American legislative district

The Tennessee House of Representatives 22nd district is one of the 99 legislative districts in the lower house of the Tennessee General Assembly. The district is located in East Tennessee and covers Meigs, Polk, and part of Bradley counties. The district includes Decatur, Charleston, Benton, Ducktown, and Copperhill. The rest of the district is unincorporated and mostly rural. Dan Howell has represented the district since 2013.

== Demographics ==
The Tennessee Comptroller estimates the population as of 2024 at 71,484.

- 90.2% of the district is White
- 2.6% of the district is Hispanic
- 1.4% of the district is Black
- 0.4% of the district is Asian
- 5% of the district is Two or more races

Detailed demographic information is also available through Census Reporter.

== History ==
The 88th Tennessee General Assembly was the first in which all districts were numbered.

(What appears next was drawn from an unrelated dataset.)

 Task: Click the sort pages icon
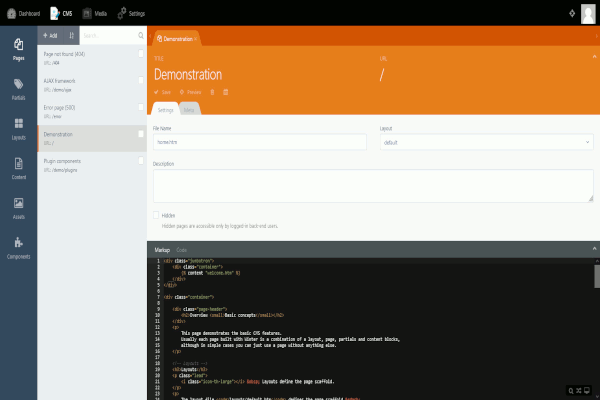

At this time, the 22nd district was in McMinn, Monroe and Polk counties. From the 94th-97th GAs, it was composed of Monroe, Bradley, and Polk counties. During the 98th GA, it was composed of Bradley, Meigs, and Polk counties. From the 99th-100th GAs, it was in Polk County. Since the 101st General Assembly it has been composed of Meigs, Polk, and part of Bradley counties.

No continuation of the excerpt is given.